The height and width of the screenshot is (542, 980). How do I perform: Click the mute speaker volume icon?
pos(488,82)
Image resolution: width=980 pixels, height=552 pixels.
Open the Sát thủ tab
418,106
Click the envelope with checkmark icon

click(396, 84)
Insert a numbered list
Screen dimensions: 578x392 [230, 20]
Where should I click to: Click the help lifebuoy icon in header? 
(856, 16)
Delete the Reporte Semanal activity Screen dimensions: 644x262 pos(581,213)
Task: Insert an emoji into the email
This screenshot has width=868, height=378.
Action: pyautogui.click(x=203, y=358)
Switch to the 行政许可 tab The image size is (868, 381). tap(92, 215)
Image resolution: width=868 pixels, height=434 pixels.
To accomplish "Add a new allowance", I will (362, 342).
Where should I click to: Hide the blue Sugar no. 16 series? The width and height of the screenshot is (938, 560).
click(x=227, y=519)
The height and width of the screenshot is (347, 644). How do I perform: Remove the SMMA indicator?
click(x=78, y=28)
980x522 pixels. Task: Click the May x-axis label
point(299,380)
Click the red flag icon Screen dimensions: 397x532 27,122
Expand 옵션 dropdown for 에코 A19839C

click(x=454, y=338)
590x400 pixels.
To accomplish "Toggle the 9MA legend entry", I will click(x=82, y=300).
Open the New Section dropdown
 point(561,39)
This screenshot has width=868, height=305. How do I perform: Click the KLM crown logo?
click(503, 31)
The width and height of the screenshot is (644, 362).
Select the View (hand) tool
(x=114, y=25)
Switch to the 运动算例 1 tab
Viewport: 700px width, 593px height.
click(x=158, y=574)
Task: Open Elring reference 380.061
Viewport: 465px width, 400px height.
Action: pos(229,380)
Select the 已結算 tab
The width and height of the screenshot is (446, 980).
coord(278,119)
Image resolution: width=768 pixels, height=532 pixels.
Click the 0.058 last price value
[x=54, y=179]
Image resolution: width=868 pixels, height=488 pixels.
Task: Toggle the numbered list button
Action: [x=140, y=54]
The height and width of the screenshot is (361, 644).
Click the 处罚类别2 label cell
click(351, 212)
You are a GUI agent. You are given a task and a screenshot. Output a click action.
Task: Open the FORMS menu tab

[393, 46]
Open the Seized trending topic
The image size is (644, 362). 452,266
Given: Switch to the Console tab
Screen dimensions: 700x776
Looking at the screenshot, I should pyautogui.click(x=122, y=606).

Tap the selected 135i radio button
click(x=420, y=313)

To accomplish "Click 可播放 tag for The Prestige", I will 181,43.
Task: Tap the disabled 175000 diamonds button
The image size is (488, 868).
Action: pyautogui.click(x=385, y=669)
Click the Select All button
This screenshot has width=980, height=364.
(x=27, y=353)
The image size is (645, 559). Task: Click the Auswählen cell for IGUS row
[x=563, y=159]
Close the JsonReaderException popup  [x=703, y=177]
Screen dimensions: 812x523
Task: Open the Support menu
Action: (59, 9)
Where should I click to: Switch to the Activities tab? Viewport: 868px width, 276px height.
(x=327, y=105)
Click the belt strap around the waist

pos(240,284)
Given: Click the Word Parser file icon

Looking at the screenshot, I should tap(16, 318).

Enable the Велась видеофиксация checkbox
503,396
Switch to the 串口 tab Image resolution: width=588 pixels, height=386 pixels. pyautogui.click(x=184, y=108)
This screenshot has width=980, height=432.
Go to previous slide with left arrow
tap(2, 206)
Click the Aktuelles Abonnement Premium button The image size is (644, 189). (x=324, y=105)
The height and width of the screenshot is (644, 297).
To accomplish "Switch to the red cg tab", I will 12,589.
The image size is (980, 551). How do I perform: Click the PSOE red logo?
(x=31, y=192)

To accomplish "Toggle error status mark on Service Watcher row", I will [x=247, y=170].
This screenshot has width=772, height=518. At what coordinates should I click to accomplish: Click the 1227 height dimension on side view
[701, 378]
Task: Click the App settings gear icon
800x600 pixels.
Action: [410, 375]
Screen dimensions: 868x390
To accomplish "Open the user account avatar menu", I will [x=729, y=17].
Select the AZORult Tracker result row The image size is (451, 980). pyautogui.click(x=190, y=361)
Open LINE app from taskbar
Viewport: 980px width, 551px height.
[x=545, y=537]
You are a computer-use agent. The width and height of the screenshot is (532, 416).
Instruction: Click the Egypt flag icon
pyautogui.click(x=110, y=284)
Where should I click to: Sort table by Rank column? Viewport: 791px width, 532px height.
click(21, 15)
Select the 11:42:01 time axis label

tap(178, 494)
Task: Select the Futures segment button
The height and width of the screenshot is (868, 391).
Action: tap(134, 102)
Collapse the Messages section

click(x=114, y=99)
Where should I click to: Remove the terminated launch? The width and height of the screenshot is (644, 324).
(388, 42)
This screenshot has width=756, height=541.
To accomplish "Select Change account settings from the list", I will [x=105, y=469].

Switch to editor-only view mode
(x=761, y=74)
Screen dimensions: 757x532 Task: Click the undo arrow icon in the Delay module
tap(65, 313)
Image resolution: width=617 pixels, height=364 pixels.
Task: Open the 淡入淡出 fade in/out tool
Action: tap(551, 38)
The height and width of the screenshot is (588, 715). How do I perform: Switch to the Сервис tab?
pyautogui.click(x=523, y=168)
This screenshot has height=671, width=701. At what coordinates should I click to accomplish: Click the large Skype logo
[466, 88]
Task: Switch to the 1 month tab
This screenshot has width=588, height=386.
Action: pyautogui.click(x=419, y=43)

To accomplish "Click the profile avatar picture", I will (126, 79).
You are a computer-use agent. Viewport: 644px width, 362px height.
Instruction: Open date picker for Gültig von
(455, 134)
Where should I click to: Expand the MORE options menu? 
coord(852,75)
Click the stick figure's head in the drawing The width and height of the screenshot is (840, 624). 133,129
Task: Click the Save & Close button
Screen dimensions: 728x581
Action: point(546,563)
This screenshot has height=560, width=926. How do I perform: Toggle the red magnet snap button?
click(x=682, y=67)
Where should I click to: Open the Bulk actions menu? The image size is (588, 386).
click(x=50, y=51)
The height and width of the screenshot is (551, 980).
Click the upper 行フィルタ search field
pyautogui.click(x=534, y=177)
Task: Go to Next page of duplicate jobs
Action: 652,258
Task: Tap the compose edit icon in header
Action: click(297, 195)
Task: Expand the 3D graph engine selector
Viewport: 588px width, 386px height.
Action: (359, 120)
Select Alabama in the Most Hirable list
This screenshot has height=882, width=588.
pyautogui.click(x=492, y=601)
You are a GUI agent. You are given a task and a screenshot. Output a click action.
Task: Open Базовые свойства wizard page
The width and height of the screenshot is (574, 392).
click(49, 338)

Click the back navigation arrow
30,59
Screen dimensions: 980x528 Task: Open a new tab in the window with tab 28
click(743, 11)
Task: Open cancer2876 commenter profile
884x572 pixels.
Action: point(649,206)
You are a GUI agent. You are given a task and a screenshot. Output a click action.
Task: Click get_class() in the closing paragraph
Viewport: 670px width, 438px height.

####################

*Task requirements*.
Copy every line from the data that includes the string "settings".

*Completed exercise*.
Task: Click the App settings gear icon
To accomplish "Select Change account settings from the list", I will [x=105, y=469].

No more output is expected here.